Exercício proposto: Escreva a continuação do texto sobre a plataforma de identificação digital da Procergs, começando logo após a última frase apresentada.

Trecho do documento:
● ● ● ● ● ● ●

A plataforma surgiu no ano passado com a intenção de resolver um problema: permitir que o cidadão pudesse ter controle de qual órgão tem suas informações na hora de se identificar digitalmente para usar serviços públicos na rede. A solução foi desenvolvida pelo órgão de TI do Estado, a Procergs, contando com a consultoria do Banco Mundial e do Instituto de Tecnologia e Sociedade do Rio (ITS-Rio), e ainda uma viagem de pesquisa para a Estônia, país tido como exemplo máximo do que se chama de “governança digital” (leia sobre clicando AQUI).

Discretamente, o recurso conseguiu a adesão de ao menos cinco importantes serviços locais: o Mapa da Cultura (que exibe as atividades culturais baseado em sua localização), Ouvidoria, Consulta Popular (responsável pelo citada eleição de prioridades do orçamento anual do Estado), a Pró-Cultura (que divulga editais para projetos na área) e a Nota Fiscal Gaúcha. A perspectiva, no entanto, é de aumentar esse número.

“Temos demandas imediatas para usar o sistema para identificar servidor público, algumas secretarias no governo e de outros órgãos como o Instituto-Geral de Perícias, que poderia usar o sistema para identificar vítimas a partir das suas informações biométricas, por exemplo”, diz Antônio Ramos Gomes, presidente da Procergs.

● ● ● ● ● ● ●

Dados fornecidos:
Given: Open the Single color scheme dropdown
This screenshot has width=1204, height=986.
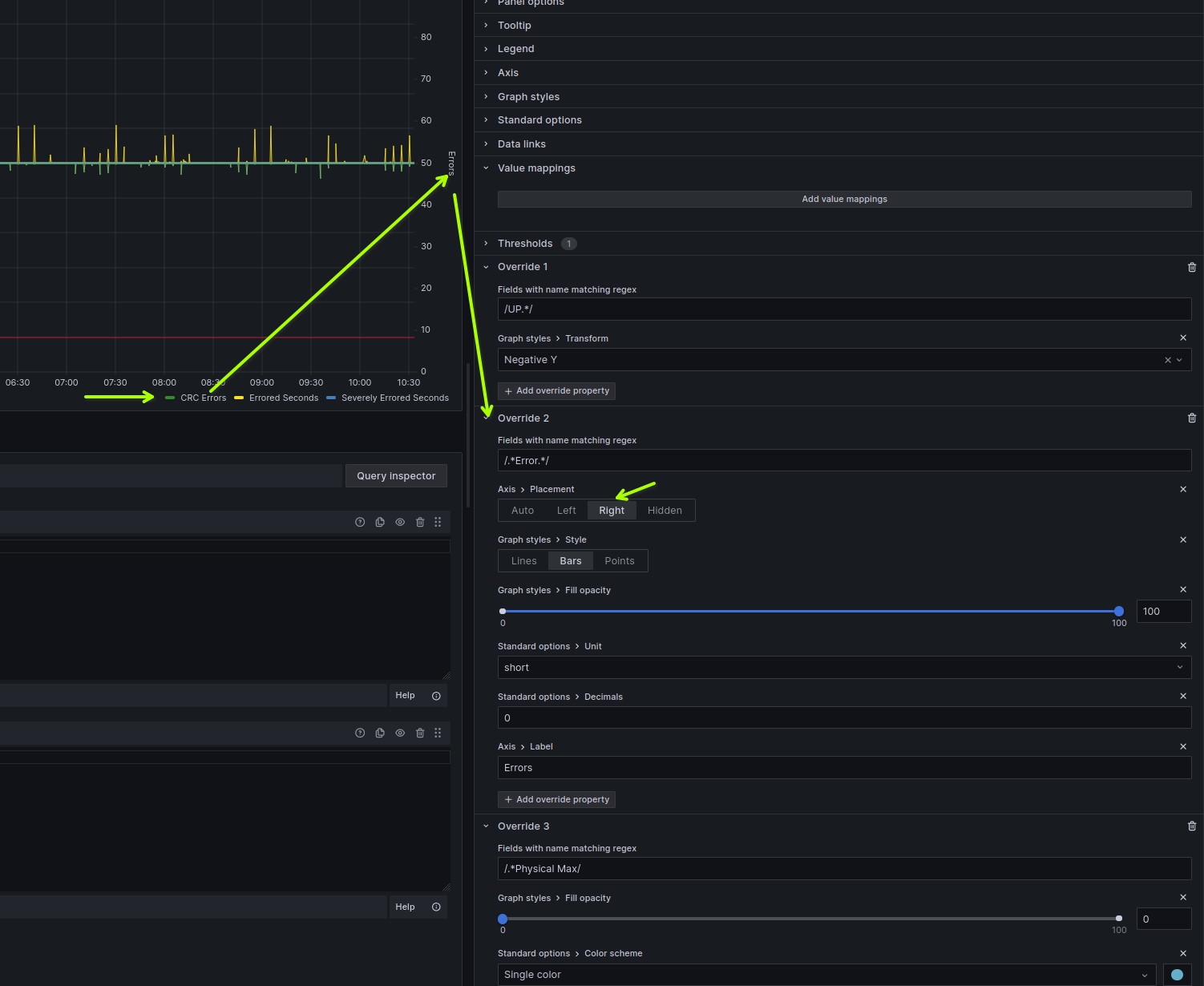Looking at the screenshot, I should coord(826,975).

● ● ● ● ● ● ●

Resposta:
A solução, útil para autenticar pessoas na internet – o processo é idêntico ao que passa um usuário quando entra em sua conta no Google, Facebook ou Twitter para validar um acesso a outros aplicativos ou serviços –, chamou atenção por ir além da mera validação de um usuário. Sua ideia é se tornar um sistema de identidade digital, formada por documentos e informações fornecidas pelo próprio cidadão – como título de eleitor, CPF, RG etc – que serão utilizados somente após sua explícita autorização.

“Nós usamos o conceito de que é o cidadão que forma a rede do Estado, ele diz o que quer tornar disponível da sua identidade. Ele fornece os documentos que quiser e isso permite que ele tenha acesso a serviços”, explica Gomes. Para entender a ideia de uma identidade na internet, uma relação poderia ser feita com o mundo fora dela. Quem explica é o pesquisador especializado em gestão de identidade, Cláudio Machado.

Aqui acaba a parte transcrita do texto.